▶ **Exercise description**: Print all the data that follows exactly, images excluded.

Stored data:
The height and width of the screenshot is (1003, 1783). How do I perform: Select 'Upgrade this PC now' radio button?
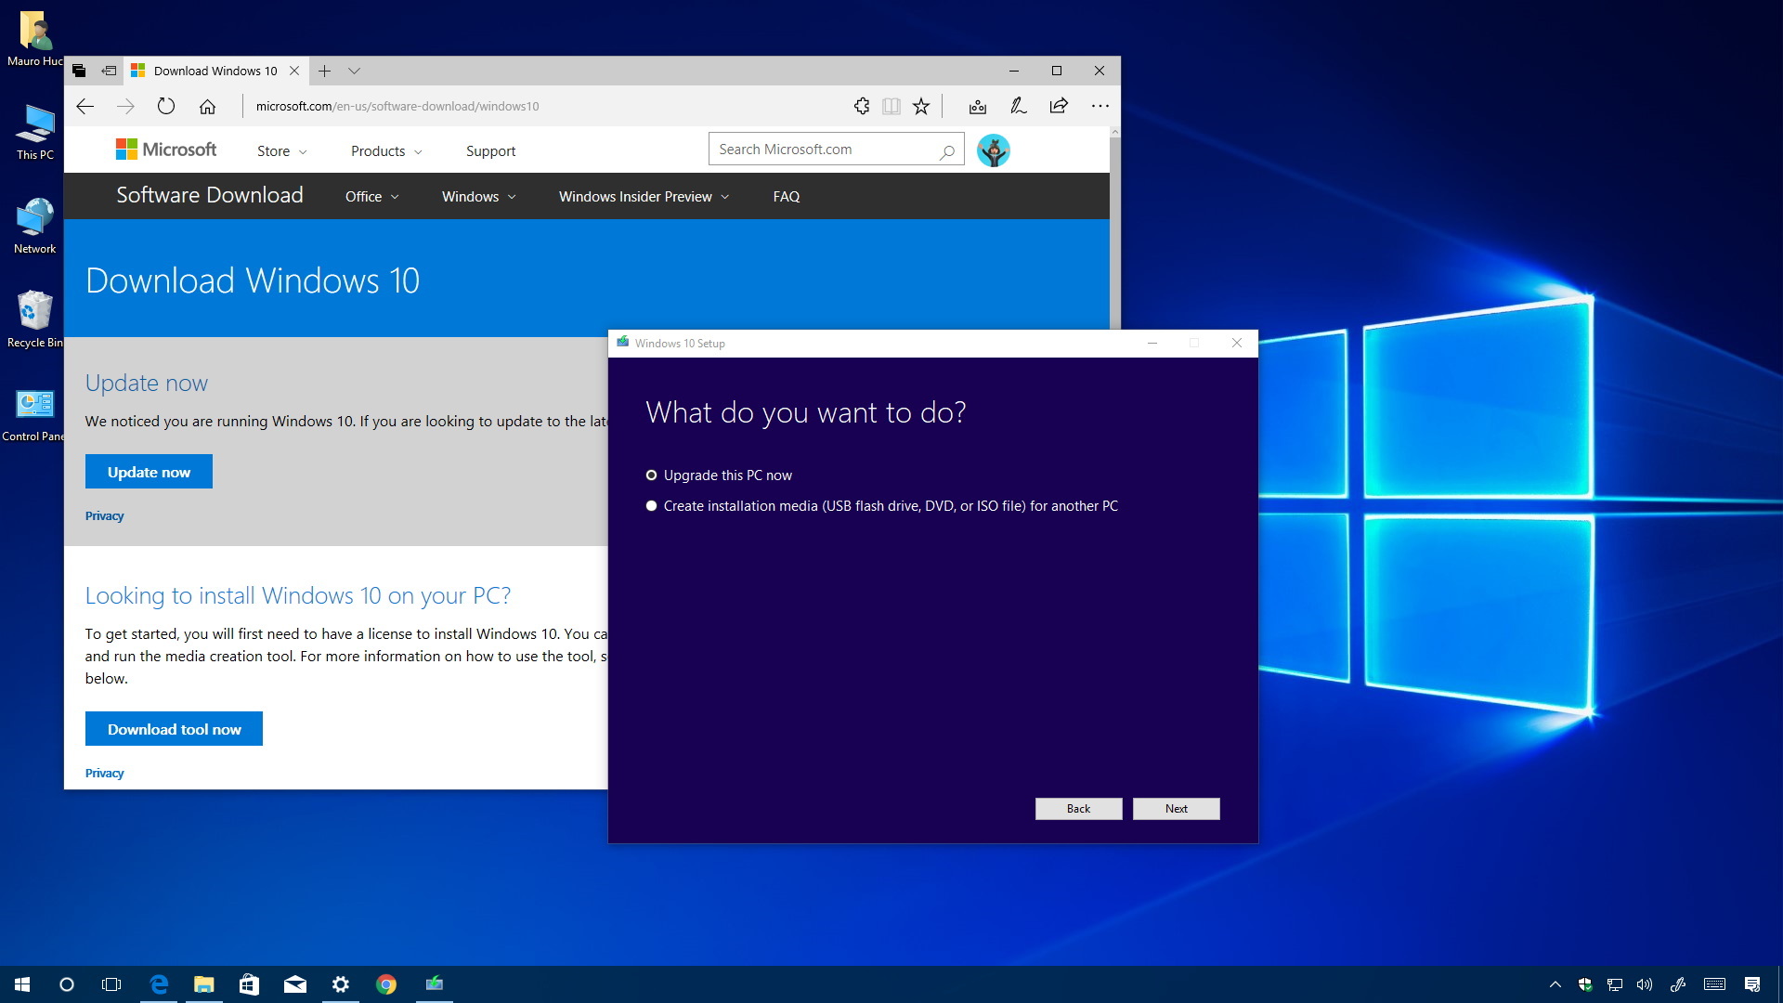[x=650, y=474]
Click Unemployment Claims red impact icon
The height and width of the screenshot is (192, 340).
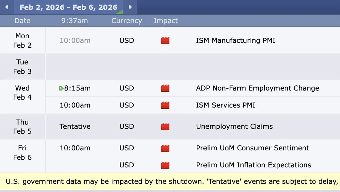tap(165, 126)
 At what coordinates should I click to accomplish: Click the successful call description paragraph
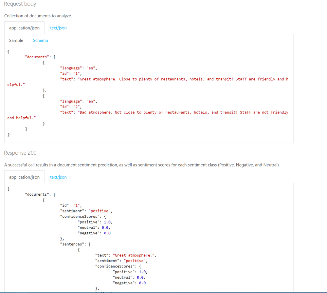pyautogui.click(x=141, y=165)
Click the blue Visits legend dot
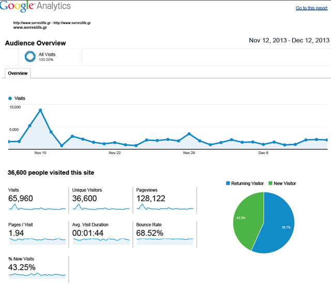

▶ **Written answer**:
The height and width of the screenshot is (1003, 1783). How do I perform: Select 'Upgrade this PC now' radio button?
[x=650, y=474]
Click Unemployment Claims red impact icon
The height and width of the screenshot is (192, 340).
tap(165, 126)
 At what coordinates should I click to accomplish: Click the successful call description paragraph
pyautogui.click(x=141, y=165)
Click the blue Visits legend dot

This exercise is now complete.